=== TASK PROMPT ===
Rewrite the stretch of data from the line containing "Task: Expand the arrow" through the line containing "Click the Raw", substituting "Settings" for "Control Panel" and leaving everything else unchanged.

=== RECORD SET ===
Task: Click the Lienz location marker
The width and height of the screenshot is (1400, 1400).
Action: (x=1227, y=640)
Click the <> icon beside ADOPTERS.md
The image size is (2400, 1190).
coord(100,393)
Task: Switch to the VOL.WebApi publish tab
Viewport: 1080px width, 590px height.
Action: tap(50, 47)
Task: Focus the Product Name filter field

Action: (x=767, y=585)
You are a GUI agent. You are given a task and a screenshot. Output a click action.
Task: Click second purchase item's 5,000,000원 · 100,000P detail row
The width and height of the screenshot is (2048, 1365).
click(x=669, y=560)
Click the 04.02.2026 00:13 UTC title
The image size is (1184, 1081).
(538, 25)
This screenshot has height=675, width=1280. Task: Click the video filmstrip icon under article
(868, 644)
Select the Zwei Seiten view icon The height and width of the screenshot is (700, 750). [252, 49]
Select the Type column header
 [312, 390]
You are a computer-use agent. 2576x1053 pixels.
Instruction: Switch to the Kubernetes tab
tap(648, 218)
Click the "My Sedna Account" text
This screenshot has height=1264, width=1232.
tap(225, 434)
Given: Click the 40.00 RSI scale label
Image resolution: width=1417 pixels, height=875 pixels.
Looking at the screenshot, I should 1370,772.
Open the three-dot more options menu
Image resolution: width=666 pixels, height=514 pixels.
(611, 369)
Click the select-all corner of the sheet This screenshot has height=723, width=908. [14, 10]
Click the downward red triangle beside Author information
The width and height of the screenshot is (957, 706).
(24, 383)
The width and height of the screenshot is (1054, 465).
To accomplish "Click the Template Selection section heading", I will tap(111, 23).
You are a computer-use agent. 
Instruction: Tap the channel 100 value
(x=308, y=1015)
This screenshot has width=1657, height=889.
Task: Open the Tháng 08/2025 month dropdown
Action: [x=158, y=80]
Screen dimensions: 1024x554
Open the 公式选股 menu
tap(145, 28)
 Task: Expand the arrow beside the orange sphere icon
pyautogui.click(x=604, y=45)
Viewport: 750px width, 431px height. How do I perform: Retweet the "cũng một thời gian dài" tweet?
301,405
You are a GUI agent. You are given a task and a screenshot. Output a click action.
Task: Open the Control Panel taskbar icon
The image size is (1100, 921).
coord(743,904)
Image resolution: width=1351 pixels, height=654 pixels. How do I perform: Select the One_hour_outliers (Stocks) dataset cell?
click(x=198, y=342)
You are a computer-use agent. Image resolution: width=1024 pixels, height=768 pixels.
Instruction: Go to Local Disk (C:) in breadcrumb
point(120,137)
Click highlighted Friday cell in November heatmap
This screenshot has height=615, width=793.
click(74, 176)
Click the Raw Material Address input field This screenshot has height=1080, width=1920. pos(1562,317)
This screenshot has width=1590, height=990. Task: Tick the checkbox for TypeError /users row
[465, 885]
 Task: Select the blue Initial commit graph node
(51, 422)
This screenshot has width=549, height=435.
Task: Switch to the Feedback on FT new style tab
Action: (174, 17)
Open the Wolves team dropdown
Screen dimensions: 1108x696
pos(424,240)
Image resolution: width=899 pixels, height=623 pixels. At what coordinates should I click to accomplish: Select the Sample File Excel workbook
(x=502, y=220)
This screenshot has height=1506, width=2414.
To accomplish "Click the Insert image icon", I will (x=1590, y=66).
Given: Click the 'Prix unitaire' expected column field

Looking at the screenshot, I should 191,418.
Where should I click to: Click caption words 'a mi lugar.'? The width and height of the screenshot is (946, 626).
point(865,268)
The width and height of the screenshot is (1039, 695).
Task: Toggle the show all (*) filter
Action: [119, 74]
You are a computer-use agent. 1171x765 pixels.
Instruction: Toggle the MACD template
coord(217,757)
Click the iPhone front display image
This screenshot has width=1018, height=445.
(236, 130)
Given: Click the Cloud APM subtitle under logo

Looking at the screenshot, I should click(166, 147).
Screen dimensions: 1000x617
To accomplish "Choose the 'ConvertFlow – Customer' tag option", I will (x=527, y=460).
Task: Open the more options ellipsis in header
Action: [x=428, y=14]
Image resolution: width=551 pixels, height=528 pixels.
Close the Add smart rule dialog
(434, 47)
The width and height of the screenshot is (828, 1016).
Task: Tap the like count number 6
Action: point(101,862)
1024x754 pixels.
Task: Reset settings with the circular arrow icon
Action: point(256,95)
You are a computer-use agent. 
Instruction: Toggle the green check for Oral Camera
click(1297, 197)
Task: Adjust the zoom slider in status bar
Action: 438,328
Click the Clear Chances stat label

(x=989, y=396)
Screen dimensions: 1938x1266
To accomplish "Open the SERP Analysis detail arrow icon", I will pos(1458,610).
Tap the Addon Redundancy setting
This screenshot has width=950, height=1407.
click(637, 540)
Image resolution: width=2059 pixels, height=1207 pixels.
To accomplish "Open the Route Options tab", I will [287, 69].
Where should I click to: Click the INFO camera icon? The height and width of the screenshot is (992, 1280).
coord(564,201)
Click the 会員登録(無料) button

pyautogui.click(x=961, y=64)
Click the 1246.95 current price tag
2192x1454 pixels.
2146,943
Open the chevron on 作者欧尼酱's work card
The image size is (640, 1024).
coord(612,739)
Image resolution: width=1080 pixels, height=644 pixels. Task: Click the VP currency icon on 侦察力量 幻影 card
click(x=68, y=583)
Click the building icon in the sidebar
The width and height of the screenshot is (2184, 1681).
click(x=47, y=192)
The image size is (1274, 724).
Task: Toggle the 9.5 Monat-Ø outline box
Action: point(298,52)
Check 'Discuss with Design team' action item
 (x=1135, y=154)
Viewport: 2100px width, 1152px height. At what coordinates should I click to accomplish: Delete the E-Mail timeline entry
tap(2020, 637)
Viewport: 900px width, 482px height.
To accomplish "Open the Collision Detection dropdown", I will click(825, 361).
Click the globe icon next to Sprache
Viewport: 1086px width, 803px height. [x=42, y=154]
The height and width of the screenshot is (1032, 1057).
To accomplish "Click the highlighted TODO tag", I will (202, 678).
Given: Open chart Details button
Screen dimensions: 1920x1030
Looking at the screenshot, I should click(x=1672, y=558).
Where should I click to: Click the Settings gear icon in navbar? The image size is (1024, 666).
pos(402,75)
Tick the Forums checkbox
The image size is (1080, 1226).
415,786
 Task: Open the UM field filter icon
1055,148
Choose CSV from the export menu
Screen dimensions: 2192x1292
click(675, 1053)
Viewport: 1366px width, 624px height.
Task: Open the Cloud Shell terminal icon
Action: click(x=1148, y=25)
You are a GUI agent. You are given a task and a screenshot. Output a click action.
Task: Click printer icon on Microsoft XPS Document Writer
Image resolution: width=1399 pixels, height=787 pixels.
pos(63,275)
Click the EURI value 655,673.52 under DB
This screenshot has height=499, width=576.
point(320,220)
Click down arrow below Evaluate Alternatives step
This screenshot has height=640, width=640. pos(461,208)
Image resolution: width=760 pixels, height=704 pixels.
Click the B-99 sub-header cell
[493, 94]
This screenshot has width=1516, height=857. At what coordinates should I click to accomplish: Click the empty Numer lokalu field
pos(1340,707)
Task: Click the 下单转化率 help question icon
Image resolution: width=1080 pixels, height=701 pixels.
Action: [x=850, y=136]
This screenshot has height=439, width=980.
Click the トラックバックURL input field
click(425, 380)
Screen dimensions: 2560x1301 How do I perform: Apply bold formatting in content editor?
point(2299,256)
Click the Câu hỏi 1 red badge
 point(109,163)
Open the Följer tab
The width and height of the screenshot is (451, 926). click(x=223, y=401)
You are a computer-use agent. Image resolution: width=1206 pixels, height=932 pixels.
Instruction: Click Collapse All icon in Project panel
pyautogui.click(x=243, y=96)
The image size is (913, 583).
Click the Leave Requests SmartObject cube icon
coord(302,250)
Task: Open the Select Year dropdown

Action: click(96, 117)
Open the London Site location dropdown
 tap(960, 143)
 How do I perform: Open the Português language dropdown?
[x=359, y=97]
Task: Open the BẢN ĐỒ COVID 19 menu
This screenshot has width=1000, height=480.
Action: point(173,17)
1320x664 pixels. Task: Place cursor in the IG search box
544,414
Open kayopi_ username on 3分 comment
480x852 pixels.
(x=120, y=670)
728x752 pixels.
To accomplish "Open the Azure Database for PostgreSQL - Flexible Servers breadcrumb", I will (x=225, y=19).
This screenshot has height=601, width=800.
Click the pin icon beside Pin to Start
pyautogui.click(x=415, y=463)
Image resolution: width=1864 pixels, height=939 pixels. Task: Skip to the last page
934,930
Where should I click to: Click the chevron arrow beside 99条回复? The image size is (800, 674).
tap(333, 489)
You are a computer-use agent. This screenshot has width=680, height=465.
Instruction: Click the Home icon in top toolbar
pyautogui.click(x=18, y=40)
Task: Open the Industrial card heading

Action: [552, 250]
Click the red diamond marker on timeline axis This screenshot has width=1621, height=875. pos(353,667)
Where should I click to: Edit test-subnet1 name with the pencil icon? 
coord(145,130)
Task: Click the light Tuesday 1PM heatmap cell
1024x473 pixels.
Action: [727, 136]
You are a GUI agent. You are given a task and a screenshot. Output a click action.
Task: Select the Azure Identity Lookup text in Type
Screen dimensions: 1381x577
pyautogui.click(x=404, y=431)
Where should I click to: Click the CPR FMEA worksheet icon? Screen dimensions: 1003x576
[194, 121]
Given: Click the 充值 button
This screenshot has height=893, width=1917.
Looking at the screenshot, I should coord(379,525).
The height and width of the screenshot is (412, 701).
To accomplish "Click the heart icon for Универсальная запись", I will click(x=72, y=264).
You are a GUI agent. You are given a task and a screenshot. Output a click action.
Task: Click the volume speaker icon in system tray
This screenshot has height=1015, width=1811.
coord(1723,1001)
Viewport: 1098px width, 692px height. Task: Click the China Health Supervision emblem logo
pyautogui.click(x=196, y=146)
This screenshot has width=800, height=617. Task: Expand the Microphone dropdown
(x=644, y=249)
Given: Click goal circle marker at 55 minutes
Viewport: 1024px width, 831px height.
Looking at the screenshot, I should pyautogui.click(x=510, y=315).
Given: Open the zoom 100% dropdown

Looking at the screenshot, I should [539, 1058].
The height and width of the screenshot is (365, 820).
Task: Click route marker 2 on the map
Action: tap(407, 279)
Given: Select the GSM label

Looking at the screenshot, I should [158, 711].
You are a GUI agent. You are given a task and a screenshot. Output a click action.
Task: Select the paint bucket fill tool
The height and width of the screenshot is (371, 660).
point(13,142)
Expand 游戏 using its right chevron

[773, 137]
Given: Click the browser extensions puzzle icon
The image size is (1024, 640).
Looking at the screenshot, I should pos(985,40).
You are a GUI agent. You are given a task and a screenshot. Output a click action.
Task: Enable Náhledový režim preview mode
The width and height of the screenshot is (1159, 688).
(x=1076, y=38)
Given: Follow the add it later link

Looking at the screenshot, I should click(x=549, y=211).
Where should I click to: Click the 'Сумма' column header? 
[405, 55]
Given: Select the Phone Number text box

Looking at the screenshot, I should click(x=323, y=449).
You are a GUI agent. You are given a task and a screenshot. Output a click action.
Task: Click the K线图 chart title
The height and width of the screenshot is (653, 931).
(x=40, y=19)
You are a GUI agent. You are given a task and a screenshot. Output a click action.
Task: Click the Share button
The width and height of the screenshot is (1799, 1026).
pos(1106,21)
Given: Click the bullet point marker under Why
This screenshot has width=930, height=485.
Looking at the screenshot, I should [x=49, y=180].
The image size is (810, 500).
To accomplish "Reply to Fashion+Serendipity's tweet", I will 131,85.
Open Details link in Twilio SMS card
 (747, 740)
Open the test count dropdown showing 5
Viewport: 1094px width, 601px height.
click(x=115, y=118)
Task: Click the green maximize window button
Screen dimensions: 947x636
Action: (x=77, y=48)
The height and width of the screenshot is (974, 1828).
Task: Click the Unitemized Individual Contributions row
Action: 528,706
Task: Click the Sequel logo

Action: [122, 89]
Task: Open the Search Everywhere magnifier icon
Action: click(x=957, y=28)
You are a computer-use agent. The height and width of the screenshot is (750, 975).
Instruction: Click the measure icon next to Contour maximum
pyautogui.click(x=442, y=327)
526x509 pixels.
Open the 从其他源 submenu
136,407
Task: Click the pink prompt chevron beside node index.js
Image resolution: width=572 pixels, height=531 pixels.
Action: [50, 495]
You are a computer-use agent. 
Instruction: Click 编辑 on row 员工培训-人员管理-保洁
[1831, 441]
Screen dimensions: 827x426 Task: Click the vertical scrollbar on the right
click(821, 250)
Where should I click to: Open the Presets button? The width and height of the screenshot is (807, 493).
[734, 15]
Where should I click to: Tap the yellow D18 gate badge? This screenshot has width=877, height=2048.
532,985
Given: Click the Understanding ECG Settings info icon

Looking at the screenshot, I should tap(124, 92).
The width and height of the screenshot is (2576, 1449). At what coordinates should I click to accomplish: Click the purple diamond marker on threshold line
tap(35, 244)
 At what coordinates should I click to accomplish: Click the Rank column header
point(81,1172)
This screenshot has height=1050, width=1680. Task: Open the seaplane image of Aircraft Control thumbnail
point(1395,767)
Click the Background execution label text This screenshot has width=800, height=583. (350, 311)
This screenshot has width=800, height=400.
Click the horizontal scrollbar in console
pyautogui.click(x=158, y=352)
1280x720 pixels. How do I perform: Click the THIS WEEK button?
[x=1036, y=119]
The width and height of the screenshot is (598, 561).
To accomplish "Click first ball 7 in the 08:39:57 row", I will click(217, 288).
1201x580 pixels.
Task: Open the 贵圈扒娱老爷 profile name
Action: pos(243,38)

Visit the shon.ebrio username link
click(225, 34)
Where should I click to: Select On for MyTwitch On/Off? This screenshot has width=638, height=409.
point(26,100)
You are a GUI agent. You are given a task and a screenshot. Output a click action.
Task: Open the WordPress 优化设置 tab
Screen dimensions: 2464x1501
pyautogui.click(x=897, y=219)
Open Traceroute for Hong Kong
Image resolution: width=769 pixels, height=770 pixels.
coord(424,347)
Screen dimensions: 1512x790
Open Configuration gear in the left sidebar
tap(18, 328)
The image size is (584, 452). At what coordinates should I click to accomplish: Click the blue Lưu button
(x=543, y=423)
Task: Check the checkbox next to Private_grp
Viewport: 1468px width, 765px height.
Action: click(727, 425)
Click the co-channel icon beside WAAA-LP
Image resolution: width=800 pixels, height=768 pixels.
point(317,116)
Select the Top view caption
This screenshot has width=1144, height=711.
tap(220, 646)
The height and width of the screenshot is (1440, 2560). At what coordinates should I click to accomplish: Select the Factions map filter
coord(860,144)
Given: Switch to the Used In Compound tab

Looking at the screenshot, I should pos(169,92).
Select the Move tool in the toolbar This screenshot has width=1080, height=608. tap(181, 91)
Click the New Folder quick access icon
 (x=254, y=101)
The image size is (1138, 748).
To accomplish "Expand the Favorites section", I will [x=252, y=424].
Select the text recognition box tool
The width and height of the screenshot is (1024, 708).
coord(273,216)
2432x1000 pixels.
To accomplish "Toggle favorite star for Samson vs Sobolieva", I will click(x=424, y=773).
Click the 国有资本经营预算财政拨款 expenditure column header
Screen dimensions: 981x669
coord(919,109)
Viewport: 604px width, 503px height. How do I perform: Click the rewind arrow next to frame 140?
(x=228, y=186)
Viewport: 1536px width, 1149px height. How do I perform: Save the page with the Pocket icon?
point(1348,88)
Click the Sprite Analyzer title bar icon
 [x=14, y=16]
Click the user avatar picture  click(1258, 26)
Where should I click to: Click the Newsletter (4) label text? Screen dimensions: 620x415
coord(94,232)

=== RESULT ===
 Task: Expand the arrow beside the orange sphere icon
pyautogui.click(x=604, y=45)
Viewport: 750px width, 431px height. How do I perform: Retweet the "cũng một thời gian dài" tweet?
301,405
You are a GUI agent. You are given a task and a screenshot. Output a click action.
Task: Open the Settings taskbar icon
The image size is (1100, 921).
coord(743,904)
Image resolution: width=1351 pixels, height=654 pixels. How do I perform: Select the One_hour_outliers (Stocks) dataset cell?
click(x=198, y=342)
You are a computer-use agent. Image resolution: width=1024 pixels, height=768 pixels.
Instruction: Go to Local Disk (C:) in breadcrumb
point(120,137)
Click highlighted Friday cell in November heatmap
This screenshot has height=615, width=793.
click(74, 176)
Click the Raw Material Address input field This screenshot has height=1080, width=1920. pos(1562,317)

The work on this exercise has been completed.